> [Bloc de texte]:
******

Si la France avait déclaré que pas un soldat allemand ne pourrait mettre le
pied sur le territoire belge, c’est qu’elle savait que toute la Lorraine, que
ces populations si patriotiques de Metz et des environs étaient prêtes à
marcher pour venir sur le territoire de la Belgique combattre l’invasion de
l’étranger.
En présence de
cette situation, en présence de pareilles déclarations, que restait-il à faire
? Il restait à dire : Nous n’acceptons pas le traité. Et s’il avait fallu
recourir aux armes, la Belgique, messieurs, aurait été victorieuse. J’en ai pour garant et le patriotisme du pays et
l’état de notre brave armée à cette époque. Rappelez-vous, messieurs, cette
admirable levée de 1836 ; je la vois encore entrer dans cette capitale entonnant
ses chants patriotiques ; lorsqu’elle est arrivée dans nos murs par la neige,
par le temps le plus affreux, pas un seul homme ne manquait à l’appel, parce
qu’on savait qu’il s’agissait de sauver la patrie, de conserver nos frères, de
ne pas les livrer à l’étranger.
Je dis donc que
l’honorable M. Dolez a eu tort, un grand tort sans doute, de donner un
caractère plaisant aux manifestations de cette époque. Il s’agissait de la plus
sainte des causes, de la question la plus grave (page 90) qui pouvait s’agiter dans notre pays. Il s’agissait pour
la Belgique de la conservation de son territoire, de la conservation de nos
frères du Limbourg et du Luxembourg, de la conservation de notre dignité
nationale que le vote du traité a offensée.
Voilà,
messieurs, à mes yeux, ce qui a porté la première et la plus rude atteinte à ce
sentiment, si vif de l’opinion publique ; voilà ce qui a été la première cause
de cet état de malaise que nous regrettons aujourd’hui.
Je ne prétends
toutefois pas qu’il faille déverser sur l’honorable chef du cabinet actuel plus
de blâme que sur ses prédécesseurs. Je dis que tous ont fait la même chose. Car
ses prédécesseurs nous venaient dire, quand ils étaient au pouvoir, que l’armée
n’était faite que pour appuyer la diplomatie ; ils ont été coupables en
acceptant les protocoles ; aucun d’eux, sous ce rapport, n’a de reproche à
faire à l’autre.

******

> [Données fournies]:
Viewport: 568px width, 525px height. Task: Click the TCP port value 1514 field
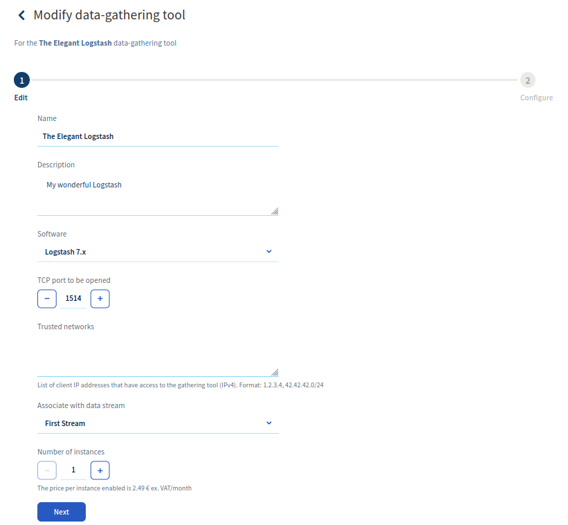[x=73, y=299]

******

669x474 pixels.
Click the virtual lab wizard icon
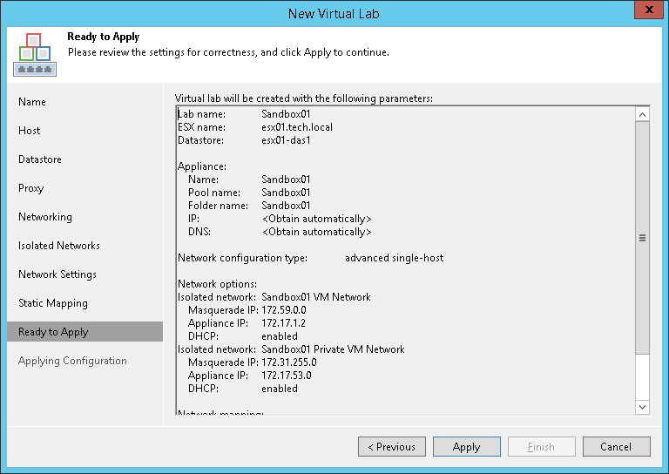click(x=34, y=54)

******

> [Exercices]:
[1] D'après le discours sur le traité, de quelle année date la levée que l'orateur revoit entrer dans la capitale ?
[2] Poursuivez le discours sur le traité après sa dernière phrase.

> [Résultats]:
[1] De 1836.

[2]
Messieurs, une
autre cause de l’affaiblissement du sentiment public en Belgique, ce sont, et
je le dis avec une vive douleur, ce sont les attaques incessantes auxquelles on
s’est livré et en dehors et même dans cette chambre contre un sentiment si
respectable, si national, contre tout ce qui touche indirectement à l’opinion
religieuse.
Messieurs, la
Belgique n’est pas un pays ni de bigoterie, ni de cagotisme ; mais la Belgique
est un pays religieux ; la Belgique est un pays de foi et de liberté. Voilà,
messieurs, ce qui constitue éminemment notre caractère national : la foi et la
liberté. On devait donc, messieurs, à quelque parti qu’on appartînt et par tous les moyens possibles, éviter
de porter atteinte ni à l’un ni à l’autre de ces sentiments.
Eh bien, on a
voulu porter atteinte à la foi du pays. On a cherché à représenter l’opinion
qui combattait cette atteinte, comme une opinion rétrograde inféodée au clergé.
On a cherché à présenter le
clergé comme voulant détruire l’ordre social en Belgique, comme voulant envahir
le pouvoir, comme occasionnant tous les maux possibles. A entendre certains
orateurs qui n’en croyaient rien, le pouvoir était en danger, le cardinal de
Malines était plus roi que le Roi de la Belgique.
Voilà,
messieurs, ce que l’on a fait croire à
tout le pays, et ce qui a singulièrement nui, ce qui a porté une
atteinte profonde au caractère national ; parce qu’encore une fois la Belgique
est un pays de foi et de liberté, et qu’il fallait faire marcher ensemble la
foi et la liberté, et défendre son opinion, son parti sans porter atteinte ni à l’un ni à l’autre.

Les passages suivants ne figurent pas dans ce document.